You're already paying for the work to be done once. It's incredibly time-consuming and expensive to have work constantly double and triple-checked. But without multiple redundancies in your workflow, you put your finances at risk of simple manual errors.

Our Recommendation:

Switch to financial software that checks your data for you, with errors showing up quickly in visuals and charts. Let the software create and manage formulas and data input to reduce the number of people required to work directly with raw data. 

Instead, let your paid employees spend their time with essential tasks and leave redundant– but critical– tasks to machine processing.

Danger Three: Data Lags Behind

Real-time updates are the new expectation for the modern business world. Company leadership needs to be able to make a swift decision to respond to new opportunities or threats on a dime. Yet spreadsheets don't automatically link to bank accounts, investments, or other financial institutions to give live updates of balances and transactions. 
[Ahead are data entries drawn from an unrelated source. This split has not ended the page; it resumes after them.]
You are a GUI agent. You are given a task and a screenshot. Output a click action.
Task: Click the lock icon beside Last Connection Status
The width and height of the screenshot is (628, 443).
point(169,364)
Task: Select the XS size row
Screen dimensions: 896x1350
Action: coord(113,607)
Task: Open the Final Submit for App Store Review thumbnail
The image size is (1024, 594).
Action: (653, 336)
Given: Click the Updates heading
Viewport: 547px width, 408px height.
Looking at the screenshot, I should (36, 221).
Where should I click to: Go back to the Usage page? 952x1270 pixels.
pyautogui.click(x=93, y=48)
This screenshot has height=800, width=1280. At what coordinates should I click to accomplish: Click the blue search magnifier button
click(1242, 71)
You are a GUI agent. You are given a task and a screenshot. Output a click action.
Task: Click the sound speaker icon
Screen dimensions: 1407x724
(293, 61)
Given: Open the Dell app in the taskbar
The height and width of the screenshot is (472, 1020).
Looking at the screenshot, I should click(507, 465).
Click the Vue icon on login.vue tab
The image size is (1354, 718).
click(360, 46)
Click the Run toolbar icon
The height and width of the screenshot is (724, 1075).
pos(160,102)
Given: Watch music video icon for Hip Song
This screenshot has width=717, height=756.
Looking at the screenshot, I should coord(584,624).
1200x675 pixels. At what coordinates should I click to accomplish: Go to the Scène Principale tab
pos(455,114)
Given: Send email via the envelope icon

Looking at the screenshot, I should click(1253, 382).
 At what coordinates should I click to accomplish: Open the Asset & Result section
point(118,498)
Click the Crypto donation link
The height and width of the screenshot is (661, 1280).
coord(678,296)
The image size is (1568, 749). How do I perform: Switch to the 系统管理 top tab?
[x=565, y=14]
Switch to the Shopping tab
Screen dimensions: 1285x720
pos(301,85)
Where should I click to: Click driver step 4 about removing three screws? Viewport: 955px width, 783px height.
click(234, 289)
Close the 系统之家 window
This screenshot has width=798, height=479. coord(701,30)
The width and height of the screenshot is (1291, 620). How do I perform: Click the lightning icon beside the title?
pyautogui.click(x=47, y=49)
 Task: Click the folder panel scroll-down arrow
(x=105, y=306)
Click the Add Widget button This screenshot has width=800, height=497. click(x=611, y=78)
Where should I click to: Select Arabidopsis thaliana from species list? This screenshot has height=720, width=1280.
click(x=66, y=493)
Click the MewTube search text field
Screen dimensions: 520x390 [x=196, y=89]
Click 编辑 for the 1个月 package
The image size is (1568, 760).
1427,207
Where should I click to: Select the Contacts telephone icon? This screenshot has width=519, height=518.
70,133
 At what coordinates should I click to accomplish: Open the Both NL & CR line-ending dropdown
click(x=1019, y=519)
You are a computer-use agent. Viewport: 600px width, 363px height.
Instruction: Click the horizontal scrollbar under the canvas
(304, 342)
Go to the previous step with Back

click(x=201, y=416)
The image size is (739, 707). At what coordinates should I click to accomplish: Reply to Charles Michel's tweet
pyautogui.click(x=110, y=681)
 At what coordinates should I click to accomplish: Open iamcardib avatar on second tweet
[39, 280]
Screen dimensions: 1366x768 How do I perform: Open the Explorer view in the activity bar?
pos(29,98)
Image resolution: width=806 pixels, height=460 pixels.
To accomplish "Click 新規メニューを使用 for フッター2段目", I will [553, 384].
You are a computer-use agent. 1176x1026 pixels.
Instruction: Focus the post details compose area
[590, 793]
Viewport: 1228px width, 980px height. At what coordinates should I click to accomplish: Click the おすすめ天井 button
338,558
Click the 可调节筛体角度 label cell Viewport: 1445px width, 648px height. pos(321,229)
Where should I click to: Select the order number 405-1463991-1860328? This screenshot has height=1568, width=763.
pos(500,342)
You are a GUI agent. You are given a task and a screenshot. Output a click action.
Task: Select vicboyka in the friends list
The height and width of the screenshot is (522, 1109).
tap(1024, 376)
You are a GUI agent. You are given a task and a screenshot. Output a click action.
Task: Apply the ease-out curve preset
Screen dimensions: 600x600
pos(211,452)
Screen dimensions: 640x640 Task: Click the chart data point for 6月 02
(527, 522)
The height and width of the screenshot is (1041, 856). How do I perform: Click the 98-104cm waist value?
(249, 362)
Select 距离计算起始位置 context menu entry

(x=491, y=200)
They also can't code transactions, use AI to speed the process, or automatically generate charts unless specifically coded to do so. 

Slow financial data creates unnecessary lags in financial decisions. It also creates a high dependency on financial employees to consistently keep data up-to-date and respond quickly to new situations.

Our Recommendation:

Use software with powerful third-party integration abilities, allowing your financial institutions, expense tracking, bookkeeping, and more to feed directly into your forecasts and modeling.

Danger Four: Data Security Threats

Data security is critical, and no one can be too careful. With the recent spike in ransomware attacks alone, companies need to take a hard look at their data security and policies. Particularly if the company has multiple employees using cloud-based spreadsheets. 

Spreadsheets have many collaborative limitations, like the ability to have meaningful conversations about data developments or strategies in the software. So these conversations often happen on other messaging platforms or via email. And these conversations often contain links to the software.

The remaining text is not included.